IE Opponents Want More Ballot Screen Changes

Posted by | Posted in Business News | Posted on 26-09-2009

Microsoft may have hoped it could resolve its browser bundling case by giving in to the European Commission’s (EC) ‘ballot screen’ demands, but that fix is proving easier said than done.

While two of Microsoft’s leading European adversaries have generally praised the idea of letting users choose which popular browser they’d like to set as the default the first time they fire up a new computer, those same parties now complain that the proposal as presented by Microsoft is too complicated to work.

“If the Microsoft proposal is the one that’s chosen, we don’t think that will restore competition,” Hakon Wium Lie, CTO of Norwegian browser maker Opera, told InternetNews.com. Opera’s complaint to the EC — the European Union’s (EU) executive branch — in 2007 started the case now pending that accused Microsoft of illegally bundling Internet Explorer with Windows going back to 1996.

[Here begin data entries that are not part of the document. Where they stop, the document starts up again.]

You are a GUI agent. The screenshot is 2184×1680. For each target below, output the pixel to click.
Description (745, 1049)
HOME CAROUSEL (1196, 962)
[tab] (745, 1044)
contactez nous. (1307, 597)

Before the case came to a head, Microsoft executives decided it was the better part of valor to accede to the EC’s demands. The company thus adopted the EC’s suggested resolution of the ballot screen, which would provide a list of the most popular browsers on a Web page. Once the user made a browser choice, Windows would download the necessary software and make it the default browser.

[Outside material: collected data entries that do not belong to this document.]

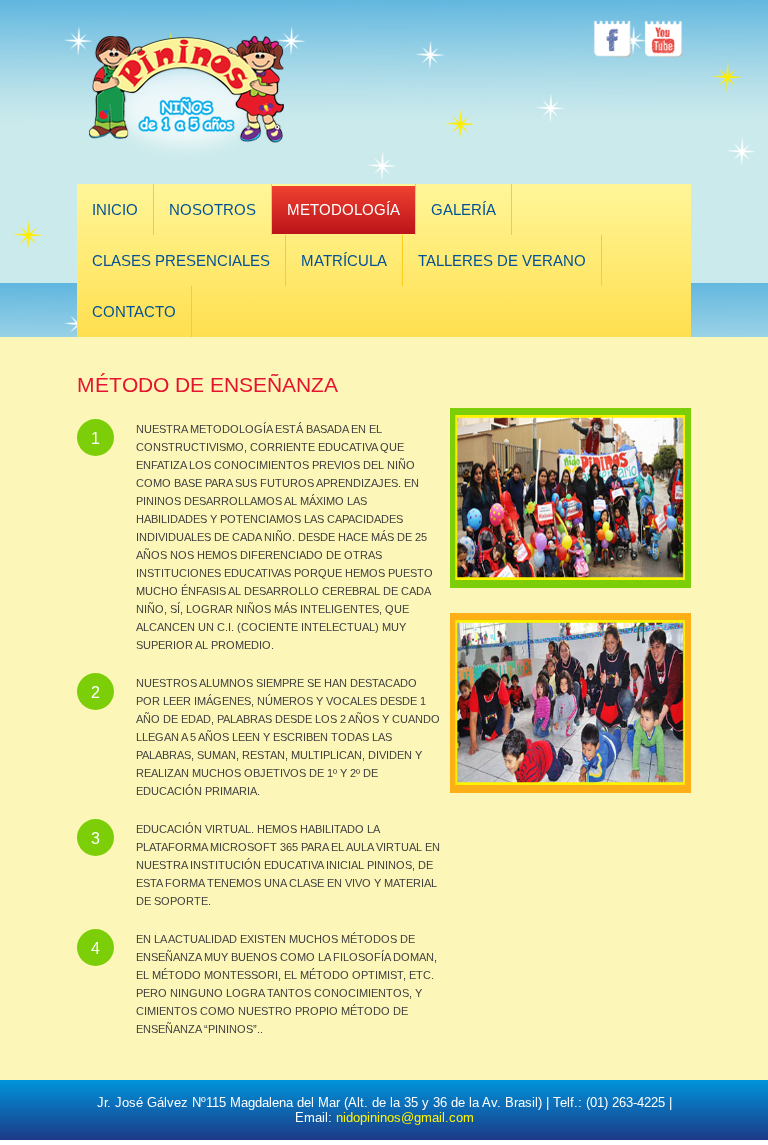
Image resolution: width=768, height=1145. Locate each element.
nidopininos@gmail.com (405, 1117)
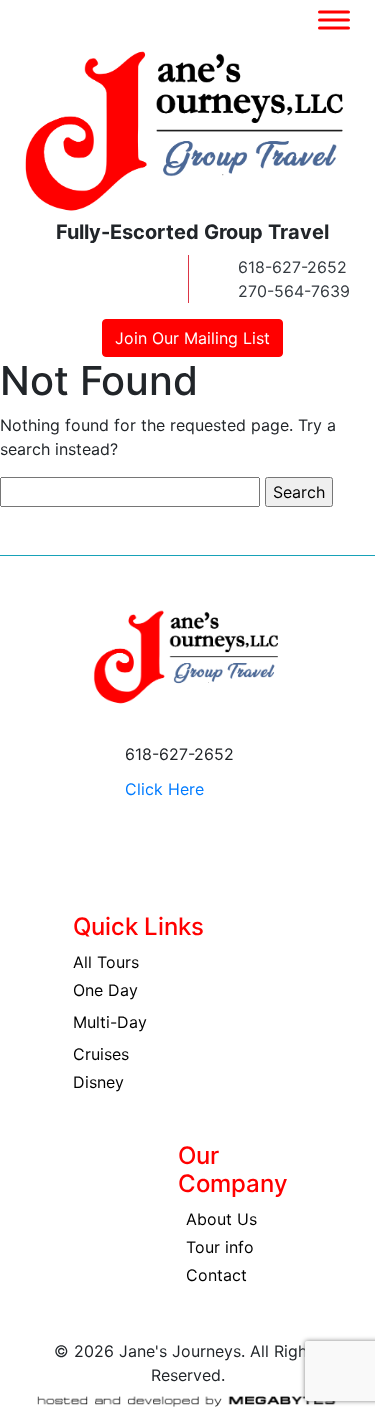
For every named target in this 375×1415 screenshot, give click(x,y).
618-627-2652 (292, 267)
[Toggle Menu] (334, 19)
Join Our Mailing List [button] (192, 338)
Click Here (164, 789)
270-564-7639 (294, 291)
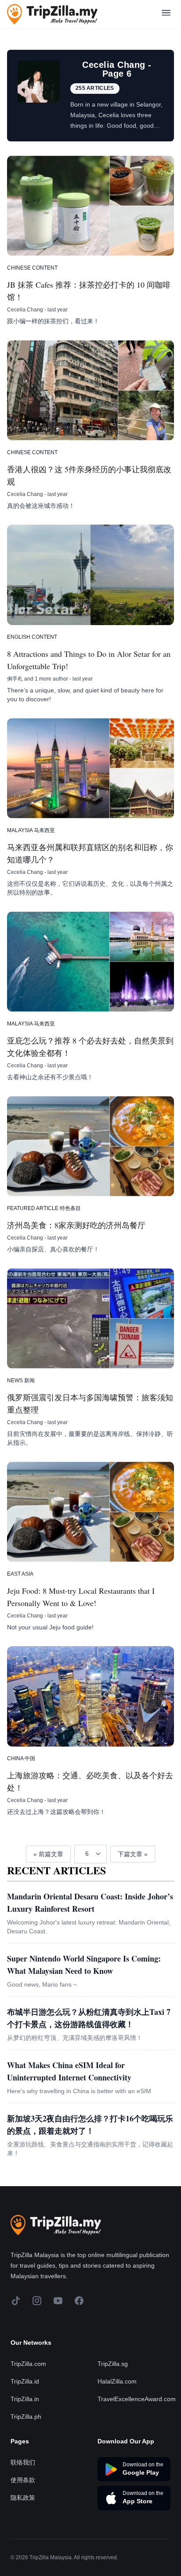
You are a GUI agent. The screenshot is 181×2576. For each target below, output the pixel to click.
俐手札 (15, 679)
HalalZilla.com (117, 2381)
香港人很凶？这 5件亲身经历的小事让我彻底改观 (89, 475)
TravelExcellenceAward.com (137, 2398)
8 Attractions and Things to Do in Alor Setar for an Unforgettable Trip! (88, 659)
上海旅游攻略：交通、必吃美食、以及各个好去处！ (90, 1781)
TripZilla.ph (26, 2416)
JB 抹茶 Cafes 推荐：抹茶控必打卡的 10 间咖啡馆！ (88, 290)
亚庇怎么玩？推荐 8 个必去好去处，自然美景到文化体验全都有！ (90, 1046)
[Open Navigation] (166, 14)
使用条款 (23, 2479)
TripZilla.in (25, 2398)
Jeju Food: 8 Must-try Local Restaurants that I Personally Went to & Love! (81, 1596)
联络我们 (23, 2462)
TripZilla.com (28, 2363)
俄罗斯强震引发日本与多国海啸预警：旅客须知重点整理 (90, 1403)
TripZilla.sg (113, 2363)
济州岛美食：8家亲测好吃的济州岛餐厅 (76, 1225)
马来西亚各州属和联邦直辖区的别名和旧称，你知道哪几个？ (90, 853)
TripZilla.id (25, 2381)
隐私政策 (23, 2497)
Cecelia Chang (25, 310)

However, in order to do that, a user would have to answer a series of questions and view various warnings, all of which adds up to as many as six mouse clicks.

“We believe that many users will be scared away by all the clicks and questions,” Ashwin van Rooijen, associate at law firm Clifford Chance, which represents the European Committee for Interoperable Systems (ECIS), an “interested party” in the case, told InternetNews.com.

“One of our developers wrote another ballot screen which took about two days, and one click will download the other browser,” he added. “This is entirely feasible for Microsoft to implement.”

Microsoft officials did not respond directly to questions regarding Opera’s and the ECIS’ complaints.

“In July, we made a new proposal to address EU competition law issues related to Internet Explorer and interoperability. The Commission welcomed our proposal and announced it would assess its effectiveness,” Microsoft spokesperson Kevin Kutz told InternetNews.com. “We continue to look forward to the next steps in this process.”

One analyst told InternetNews.com that he can see both sides of the current debate.

“Let’s be clear that anything that makes it more complex for the user makes it less likely that they will change browsers,” Tim Bajarin, president of Creative Strategies, said.

“[ECIS and Opera] have a valid point but, at the same time, Microsoft had to make the OS install any browser but it never said it had to be one click,” Bajarin added.

Whether the latest round of feedback slows the resolution of the case — which both Microsoft and the EC’s competition commissioner, Neelie Kroes, have said they would like to have off the books — no one is predicting an early outcome. Kroes’ term expires at the end of October and she recently told the New York Times that she would like to “close that dossier.”

However, a source close to the case said that there’s no sign that the EC is rushing to judgment. Additionally, once a resolution has been negotiated it will need to be published for a month in the Official Journal of the European Union before it can become official, according to attorney van Rooijen.

A spokesperson for the EC’s competition directorate did not respond to an e-mail in time for publication.